Maman résistait, au téléphone. J’essayais de la convaincre : « Tu ne peux tout de même pas être plus royaliste que le pape ! Si lui-même ne va pas à l’office... » « Oui mais... » Maman ripostait : « C’est que ce matin c’est madame C. qui doit m’emmener, pour le covoiturage. Elle m’a appelée, tout à l’heure, j’ai dit oui ! » Je n’ai pas hésité. J’ai raccroché, et téléphoné à cette madame C. que je n’ai pas vue depuis 40 ans. « Bonjour, ici Anne Poiré, la fille de Lisbeth Poiré. Je suis désolée de vous déranger, mais... » J’ai expliqué mon point de vue, que ce n’était pas raisonnable, que je tenais à ma maman, qu’elle fait désormais partie des publics à risque. Madame C. bien sûr est elle aussi relativement âgée, et donc fragile : « Nous n’irons pas communier. » « Certes, mais vous serez ensemble, dans la même voiture, sur le même banc, vous allez voir du monde, de façon assez proche, vous serrerez des mains, vous serez à proximité d’autres gens, foyers possibles d’infection... » La dame m’a fait comprendre que j’étais une fille indigne, pas gentille, à vouloir priver ma maman de sa messe, mais à la fin, elle a admis qu’elle irait seule à l’office, qu’elle ne passerait pas prendre ma maman, chez elle. Ouf ! ai-je pensé...

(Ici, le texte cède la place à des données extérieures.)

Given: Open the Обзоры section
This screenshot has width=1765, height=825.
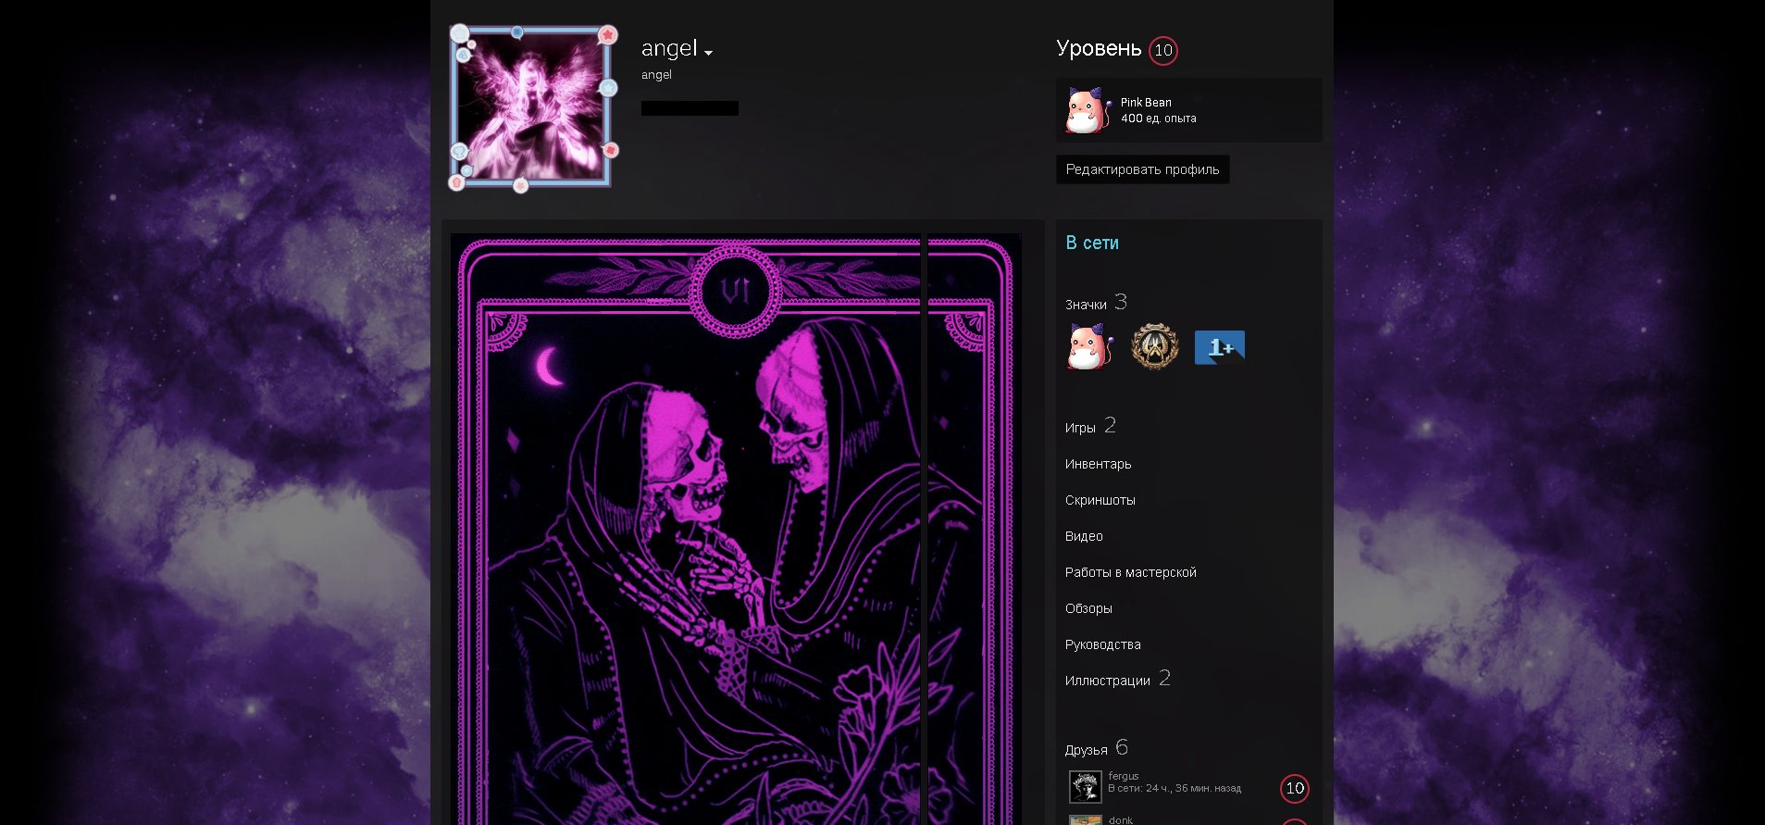Looking at the screenshot, I should pyautogui.click(x=1088, y=608).

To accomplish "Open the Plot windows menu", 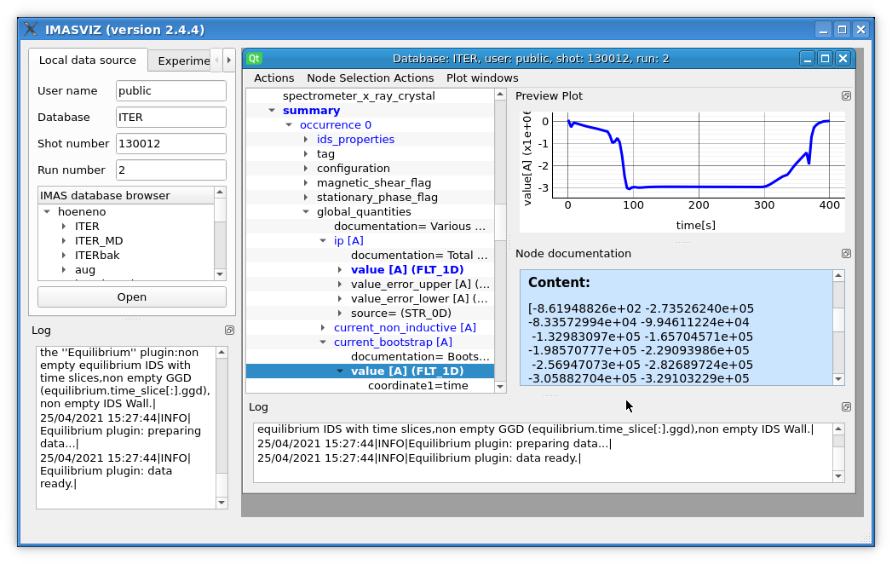I will [x=482, y=78].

Quand on croit gagner une bataille...

Maman n’a pas semblé vraiment furieuse de mon action, très inhabituelle : me mêler de sa vie, directement. Je n’aurais pas aimé que nous nous fâchions pour cette initiative mienne, relativement autoritaire, je l’avoue, mais « pour son bien ». Il faut dire qu’elle n’avait pas encore pris son bain, n’était pas totalement habillée, elle était plutôt en retard puisque madame C. allait bientôt partir pour l’office. Je crois que j’ai dû lui rendre service. Et j’ai cru avoir remporté la guerre.
Ma mère a donc peut-être regardé la messe à la télévision. Je ne le sais même pas, en fin de compte. Ce que je n’ignore pas, en revanche, c’est qu’elle m’a appelée, toute guillerette, ravie, radieuse, vers 17 heures 30, sourire jusqu’aux oreilles. Heu-reu-se ! « Anne, si tu savais quel bon dimanche j’ai passé ! » Mon cœur s’est mis à battre, inquiet.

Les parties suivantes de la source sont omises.